Here are some possibilities:

  • Home equity loan. Home equity loans offer some of the lowest interest rates available. In addition, you can find terms as long as 30 years – a plus if your main goal is lowering your payments. The downside is that rates are low because lenders can foreclose on you and sell your house if you can’t make the payments.

  • Zero-interest credit card. Balance transfer cards offer low or even 0% interest for an introductory period that ranges from six to 24 months. This can make them an attractive debt consolidation option. Two things to watch out for: balance transfers fees that average 3% of the balance reduce your savings, and rates after the introductory period expires can be high. Make sure you can pay off most or all of the loan within the 0% interest period.

  • Personal loan. These loans generally carry higher interest rates than mortgages or balance-transfer credit cards but lower than credit cards. Terms range from one to 12 years. This may be the right option if you don’t have equity in a home, or if you’ll need more time to pay off your debt than the 0% period of a balance transfer card. 

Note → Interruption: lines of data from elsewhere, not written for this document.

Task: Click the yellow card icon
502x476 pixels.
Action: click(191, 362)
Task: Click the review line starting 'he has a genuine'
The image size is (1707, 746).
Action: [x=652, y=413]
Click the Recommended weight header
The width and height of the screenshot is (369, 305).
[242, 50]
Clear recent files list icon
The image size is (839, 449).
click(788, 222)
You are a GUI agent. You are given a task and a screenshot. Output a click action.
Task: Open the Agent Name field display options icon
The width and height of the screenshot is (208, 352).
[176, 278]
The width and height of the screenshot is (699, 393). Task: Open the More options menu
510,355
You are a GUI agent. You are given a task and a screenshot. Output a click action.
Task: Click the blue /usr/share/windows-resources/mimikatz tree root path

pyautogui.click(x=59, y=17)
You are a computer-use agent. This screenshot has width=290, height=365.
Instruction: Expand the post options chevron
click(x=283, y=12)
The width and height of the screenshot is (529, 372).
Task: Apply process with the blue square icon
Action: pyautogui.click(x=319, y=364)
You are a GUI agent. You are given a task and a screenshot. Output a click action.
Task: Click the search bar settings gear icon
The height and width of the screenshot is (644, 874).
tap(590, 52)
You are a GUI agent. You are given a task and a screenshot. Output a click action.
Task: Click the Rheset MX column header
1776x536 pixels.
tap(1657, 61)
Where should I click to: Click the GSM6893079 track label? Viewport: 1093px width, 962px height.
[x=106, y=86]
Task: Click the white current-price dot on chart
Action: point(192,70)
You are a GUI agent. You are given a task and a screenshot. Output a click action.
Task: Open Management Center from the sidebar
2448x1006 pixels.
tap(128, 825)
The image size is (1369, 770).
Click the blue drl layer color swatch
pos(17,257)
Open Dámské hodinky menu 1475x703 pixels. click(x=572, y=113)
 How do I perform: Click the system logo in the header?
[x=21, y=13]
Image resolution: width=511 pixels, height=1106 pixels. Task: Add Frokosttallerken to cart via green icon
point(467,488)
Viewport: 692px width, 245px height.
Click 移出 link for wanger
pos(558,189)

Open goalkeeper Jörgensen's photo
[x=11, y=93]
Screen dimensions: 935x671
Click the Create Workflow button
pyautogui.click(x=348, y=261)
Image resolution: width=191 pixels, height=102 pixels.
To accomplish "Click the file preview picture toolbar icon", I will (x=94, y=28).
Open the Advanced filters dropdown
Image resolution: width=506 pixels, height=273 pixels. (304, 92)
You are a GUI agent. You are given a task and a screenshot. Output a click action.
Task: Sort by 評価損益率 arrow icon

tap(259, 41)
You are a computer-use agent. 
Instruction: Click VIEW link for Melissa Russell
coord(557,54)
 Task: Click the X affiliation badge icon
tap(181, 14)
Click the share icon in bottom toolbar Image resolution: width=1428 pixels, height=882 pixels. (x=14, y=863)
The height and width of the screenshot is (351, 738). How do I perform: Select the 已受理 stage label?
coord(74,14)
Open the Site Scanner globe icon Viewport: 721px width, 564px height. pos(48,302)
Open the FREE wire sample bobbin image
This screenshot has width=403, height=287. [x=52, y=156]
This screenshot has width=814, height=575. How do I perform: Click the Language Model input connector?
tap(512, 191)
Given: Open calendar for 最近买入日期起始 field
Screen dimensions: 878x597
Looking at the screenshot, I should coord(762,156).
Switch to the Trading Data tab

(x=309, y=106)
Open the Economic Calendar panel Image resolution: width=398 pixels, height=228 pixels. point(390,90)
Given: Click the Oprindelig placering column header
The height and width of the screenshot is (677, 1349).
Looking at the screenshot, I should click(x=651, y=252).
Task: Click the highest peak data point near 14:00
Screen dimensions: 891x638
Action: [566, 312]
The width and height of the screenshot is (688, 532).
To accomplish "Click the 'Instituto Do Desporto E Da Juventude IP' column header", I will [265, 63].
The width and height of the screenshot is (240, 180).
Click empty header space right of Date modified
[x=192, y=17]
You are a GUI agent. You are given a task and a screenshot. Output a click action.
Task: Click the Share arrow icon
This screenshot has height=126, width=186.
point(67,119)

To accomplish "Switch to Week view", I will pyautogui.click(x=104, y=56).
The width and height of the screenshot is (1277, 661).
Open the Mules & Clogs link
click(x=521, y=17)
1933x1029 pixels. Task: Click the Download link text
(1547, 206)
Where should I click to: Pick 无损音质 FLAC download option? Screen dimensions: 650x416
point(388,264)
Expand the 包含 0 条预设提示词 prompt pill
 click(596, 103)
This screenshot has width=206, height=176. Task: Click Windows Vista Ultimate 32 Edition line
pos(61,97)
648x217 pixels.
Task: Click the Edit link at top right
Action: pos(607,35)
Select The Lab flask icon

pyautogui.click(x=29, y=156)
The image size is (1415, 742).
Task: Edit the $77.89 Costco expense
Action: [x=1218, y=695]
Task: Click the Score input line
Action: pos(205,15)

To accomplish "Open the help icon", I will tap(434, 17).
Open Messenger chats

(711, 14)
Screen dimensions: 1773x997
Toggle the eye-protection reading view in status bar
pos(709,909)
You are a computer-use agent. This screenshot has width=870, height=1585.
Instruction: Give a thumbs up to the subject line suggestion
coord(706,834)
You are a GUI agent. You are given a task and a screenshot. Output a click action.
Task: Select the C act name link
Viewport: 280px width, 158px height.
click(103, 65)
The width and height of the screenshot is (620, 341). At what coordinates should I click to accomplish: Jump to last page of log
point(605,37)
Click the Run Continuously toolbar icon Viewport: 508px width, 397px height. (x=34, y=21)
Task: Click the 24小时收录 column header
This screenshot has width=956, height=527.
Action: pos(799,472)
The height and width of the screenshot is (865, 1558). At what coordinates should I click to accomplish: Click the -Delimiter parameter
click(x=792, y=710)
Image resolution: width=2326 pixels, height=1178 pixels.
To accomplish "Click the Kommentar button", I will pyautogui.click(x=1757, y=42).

Your situation is likely to determine the right kind of debt consolidation loan for you. In any case, consider whether the terms you’re able to get will work before you borrow. 

Frequently Asked Questions

Is debt consolidation a good idea for student loan debt?

Government-backed student loans are not particularly good candidates for debt consolidation. Most already have low interest rates. And. government-sponsored student loans offer borrowers special rights and advantages like forgiveness in some cases and income-based repayment programs. You’d lose those special features if you replaced this kind of loan with another form of debt. Private student loans may be better candidates.

Should I close my credit card accounts after I pay off their balances? 

Don’t be too quick to close accounts. Doing so could raise your credit utilization ratio, which is a negative factor in credit scores. Better to keep the accounts open, but with little or no balances.

Is debt consolidation a good idea even if I’m having no problem keeping up with my payments?

Absolutely. Debt consolidation isn’t just for people who are struggling with their debt. It can be a sound money-saving and organizing tactic for anyone with multiple debt balances. In particular, if you have high-interest debt like credit card debt, consolidation is worth a look.